Time for #DevDiscuss
Tonight's topic is: Being on-call
- How does your team schedule and deal with "on call" scenarios?
- What tech does your team use to monitor/alert/notify?
- How do you prepare for being on call?
- Any stories about difficult on-call situations?
I've never worked for a company with formalized on call, which has kind of resulted in me feeling like I'm on call all the time at points in my career to be totally honest. I would prefer concrete on call hours to feeling stressed all the time. #DevDiscuss
We do weekly on-call rotations, and it usually consists of restarting crashed machines or switching out bad hardware in our data center. A lot of our stuff is automated to alert us via PagerDuty #devdiscuss
Time for #DevDiscuss
Tonight's topic is: Being on-call
- How does your team schedule and deal with "on call" scenarios?
- What tech does your team use to monitor/alert/notify?
- How do you prepare for being on call?
- Any stories about difficult on-call situations?
First off, having an on call schedule is critical for a team because it allows the burden to be passed around. If you ever feel like your burned out from being on call than you may be missing a good schedule and the team is not incrementally improving on call #DevDiscuss
I've worked during "vacation" time (a lot) and on big holidays like Thanksgiving and Christmas Eve to be totally honest. And I've worked a huge number of weekends.

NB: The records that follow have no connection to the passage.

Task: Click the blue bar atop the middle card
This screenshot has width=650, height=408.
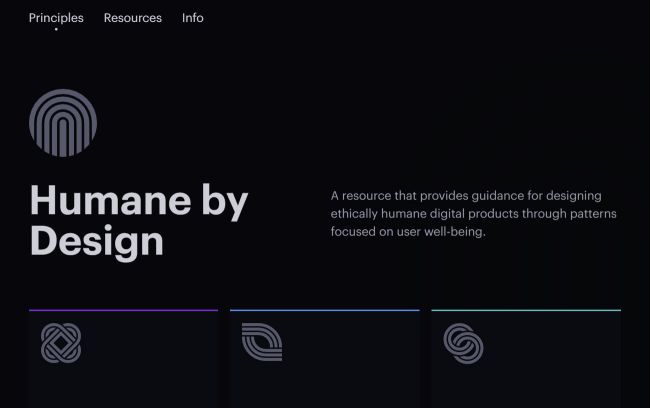Action: point(324,310)
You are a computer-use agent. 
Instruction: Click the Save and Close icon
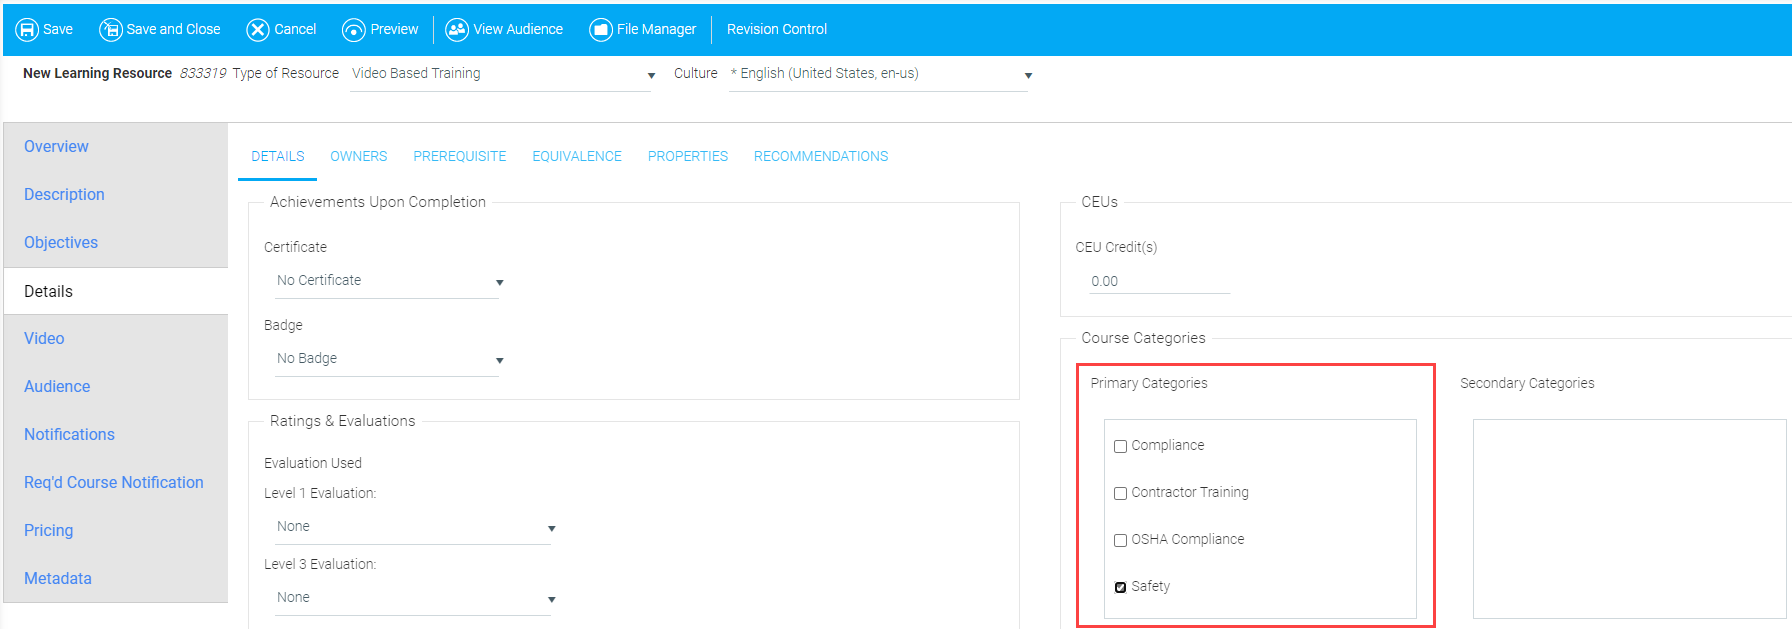coord(110,30)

I can handle a huge workload, but I need that workload to be planned out instead of spontaneous.
#DevDiscuss
We currently use OpsGenie to manage on call schedules and they are directly integrated into our calendars which is awesome. Also using the mobile app makes it very easy to Ack alerts as they come up. #DevDiscuss
Thankfully my team is pretty laid back with on call...if it's between 5pm and 9am and not causing a problem, we usually just handle the ticket the next day #DevDiscuss
My worst on call story involves a monthly cron job failing over the weekend. I was new and unable to debug it, neither were the other two teammates I called. We didn’t solve it until Tuesday of that week. It was incredibly stressful #devdiscuss
Time for #DevDiscuss
Tonight's topic is: Being on-call
- How does your team schedule and deal with "on call" scenarios?
- What tech does your team use to monitor/alert/notify?

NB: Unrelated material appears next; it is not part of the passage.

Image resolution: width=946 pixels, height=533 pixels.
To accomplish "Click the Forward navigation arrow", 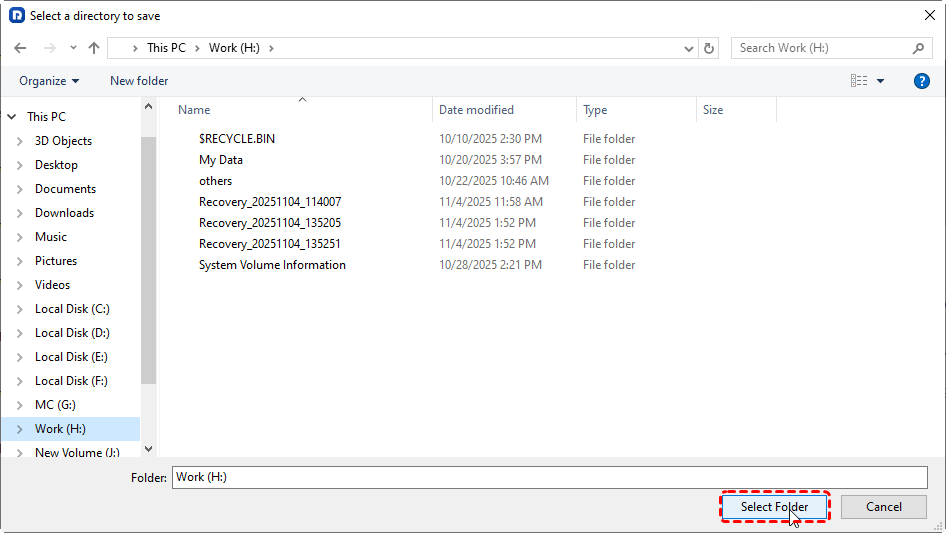I will (49, 48).
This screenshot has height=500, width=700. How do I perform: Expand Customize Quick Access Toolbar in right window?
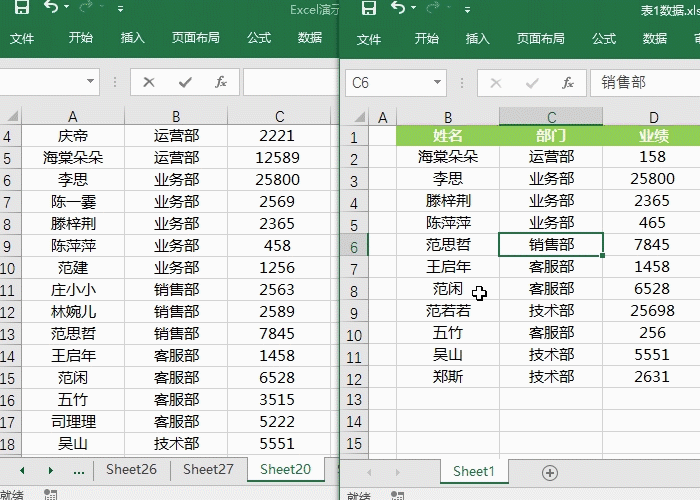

- How do you prepare for being on call?
- Any stories about difficult on-call situations?
I have never been on call *knocks on wood*. I have gotten texts from team members when my product owner wants something fixed ASAP on my way to work. Those are never fun and I spend my whole train ride into work anxious. #devdiscuss
We just talked about some of the holiday schedule today.

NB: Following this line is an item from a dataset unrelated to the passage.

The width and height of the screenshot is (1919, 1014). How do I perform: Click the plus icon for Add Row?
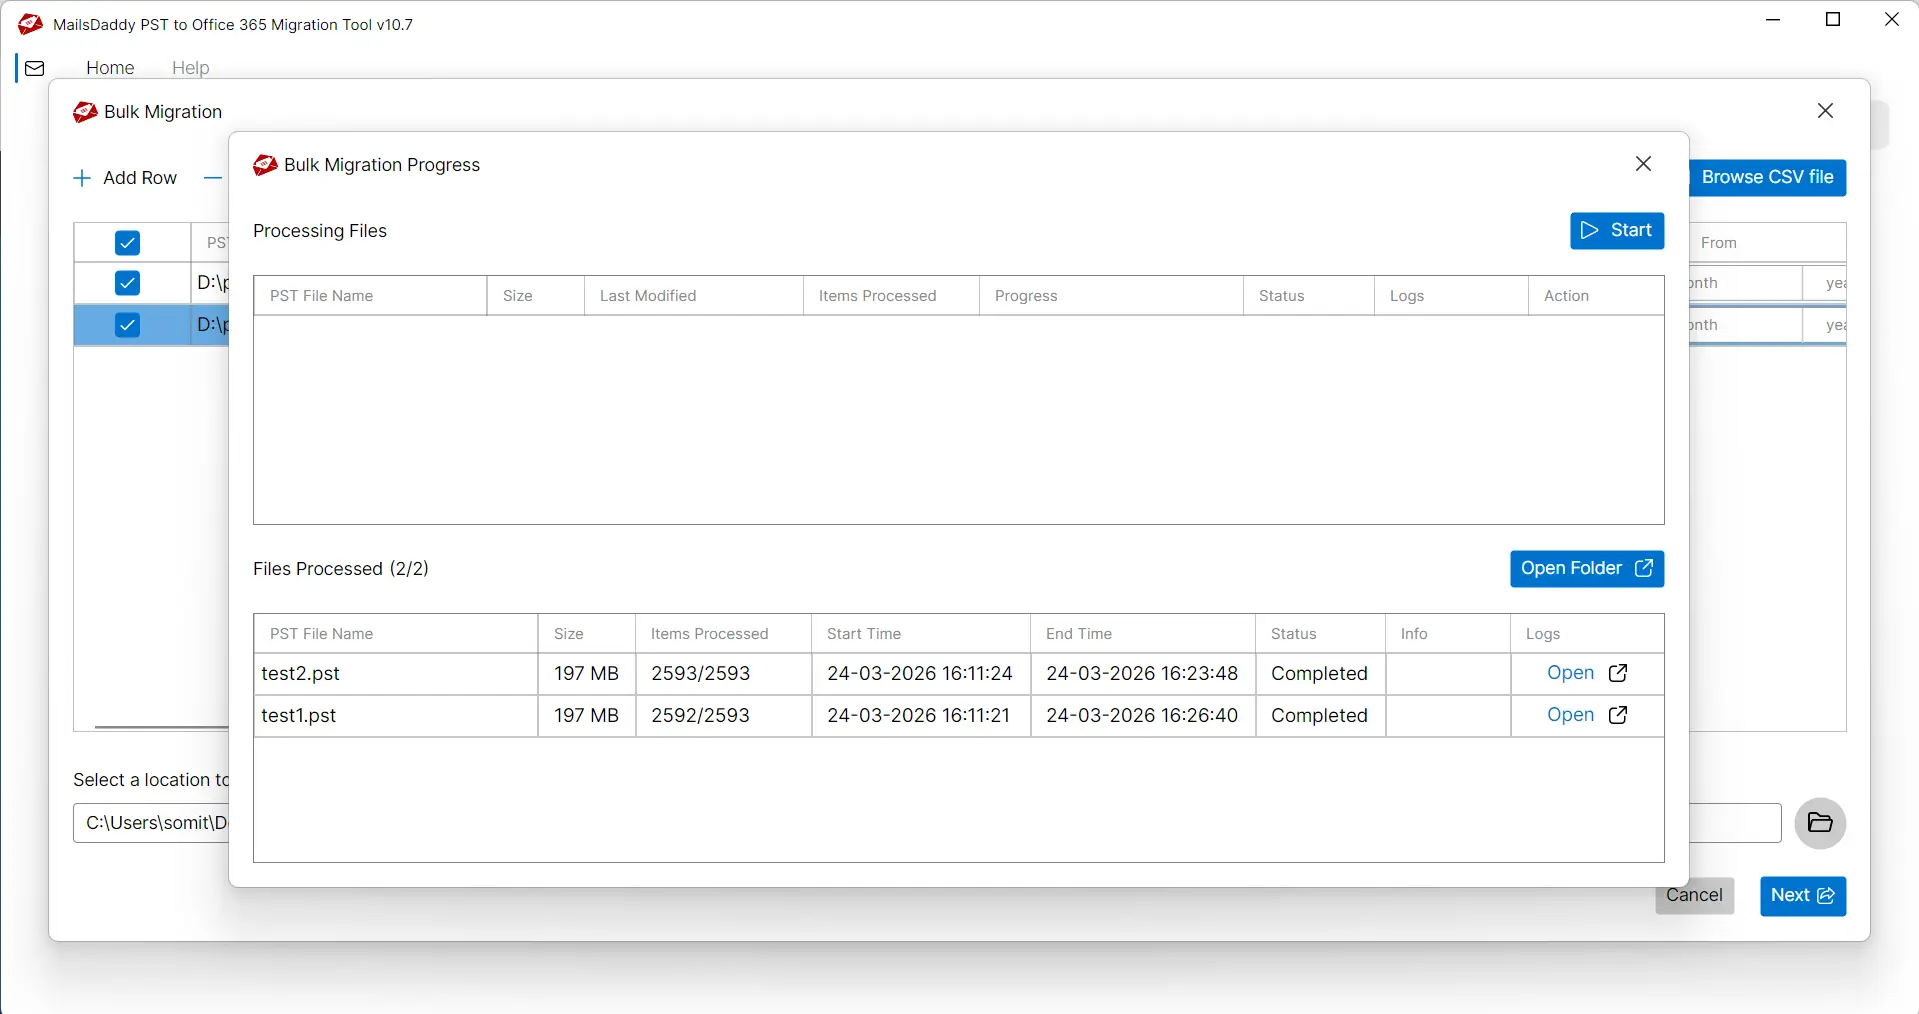[x=82, y=178]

I honestly think getting this right is going to be one of the hardest part of scaling https://t.co/lWepprFqmW. There is still too much locked in my head if a real emergency were to occur and I was unreachable. #DevDiscuss
Time for #DevDiscuss
Tonight's topic is: Being on-call
- How does your team schedule and deal with "on call" scenarios?
- What tech does your team use to monitor/alert/notify?
- How do you prepare for being on call?
- Any stories about difficult on-call situations?
Being a fully remote team Slack is critical for alerting and ops issues. But that is only as good as the alerts being correctly tuned. Nothing is more annoying than an alarm that isn't actually a big deal, delete those now. Alarms should mean that it needs your atte. #DevDiscuss
We have an "Engineer on Duty" system. The assigned coder is in charge of intercepting new tickets, deciding who will fix them, or if they're issues that need to be fixed at all.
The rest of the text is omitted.